A new HealthPartners Institute study published in JAMA Internal Medicine shows that the use of a clinical decision support system (CDSS) in primary care clinics was associated with improved access to treatment for individuals whose opioid use causes significant impairment or distress. This condition known as opioid use disorder, affects 2.1 million people in the United States.

Researchers conducted the study from April 2021 to December 2023 in primary care clinics in three health systems across four U.S. states. They evaluated the ability of an electronic health record (EHR)-integrated CDSS to improve opioid use disorder diagnosis and treatment.

The opioid use disorder CDSS used a web service linked to the EHR to gather and analyze data. It then showed personalized treatment suggestions to primary care clinicians and their patients in the EHR and in handouts. This was the first large-scale clinical trial of a CDSS to promote opioid use disorder diagnosis and treatment in primary care.

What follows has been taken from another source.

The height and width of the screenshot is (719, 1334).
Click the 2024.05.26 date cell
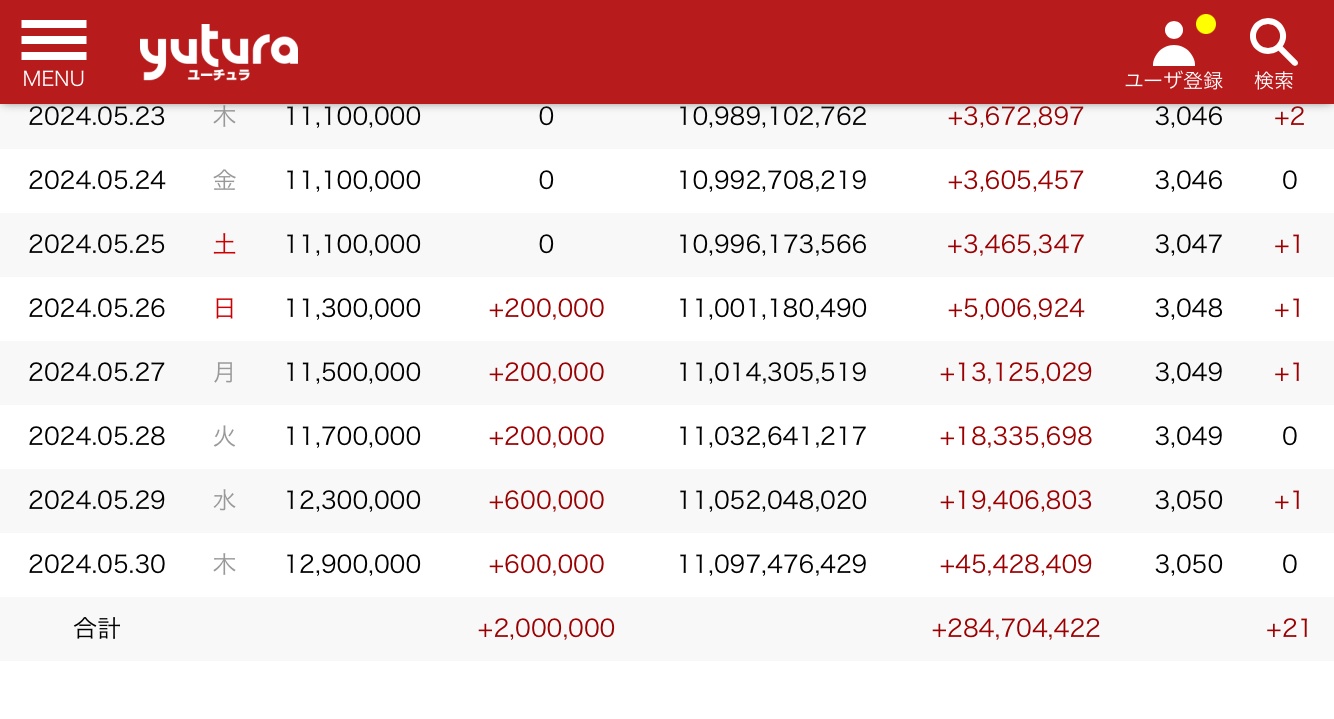pyautogui.click(x=97, y=308)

Researchers found no difference in opioid use disorder diagnoses but found that the use of a CDSS increased the amount of naloxone orders, a medicine designed to reverse an opioid overdose. The CDSS also increased orders for medications for opioid use disorder and treatment referrals.

“With few primary care clinicians in the U.S. trained in addiction medicine and many reluctant to treat this condition because of a lack of institutional support and knowledge, these findings demonstrate that an opioid use disorder CDSS can increase evidence-based opioid use disorder treatment and increase accessibility for primary care patients,” said Dr. Rebecca Rossom, senior research investigator at HealthPartners Institute.

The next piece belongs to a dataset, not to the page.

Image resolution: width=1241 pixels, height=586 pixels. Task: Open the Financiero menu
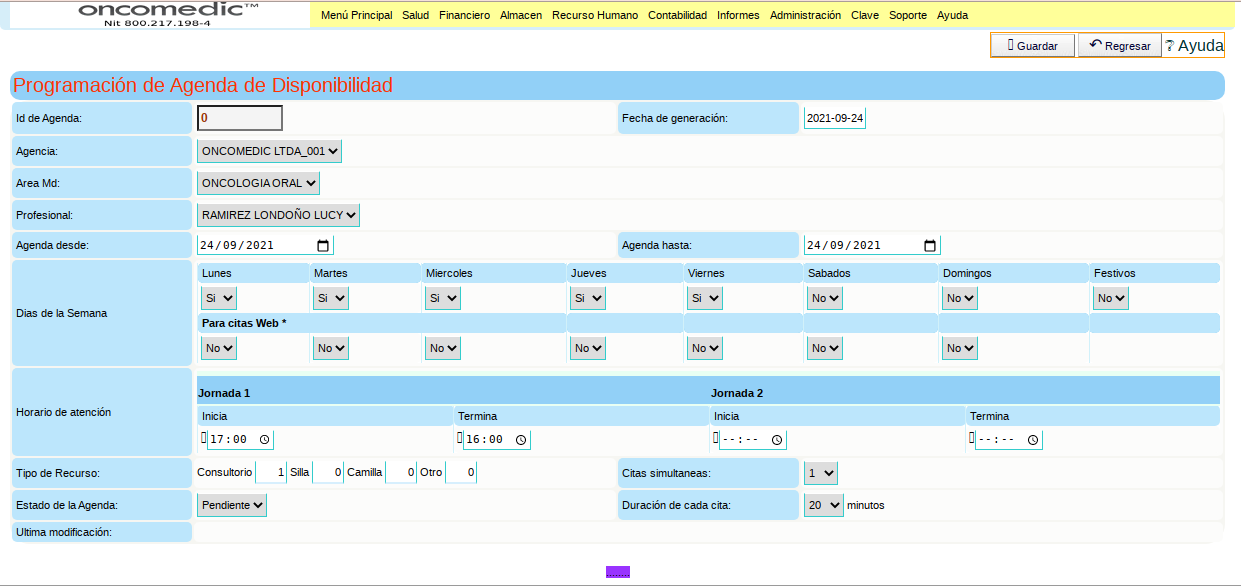point(464,16)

Closing the gap between research and care

Under the guidance of Institute researchers, several of the organization’s primary care clinics were part of the groundbreaking effort. The initiative reflects HealthPartners’ integrated approach — combining care delivery, health plan coverage and research — to bring data-driven solutions directly into primary care. This is a unique model among health care systems nationally.

Building on these positive findings, HealthPartners will expand the opioid use disorder CDSS to all of its primary care clinics. “HealthPartners is leading the way in bringing clinical decision support tools into primary care,” said Dr. Michael Stiffman, chair of HealthPartners family medicine. “By embedding innovations like this into everyday practice, we’re not only improving care for patients with opioid use disorder—we’re also translating the advances from our Institute directly into the work we do to improve outcomes for all our patients.”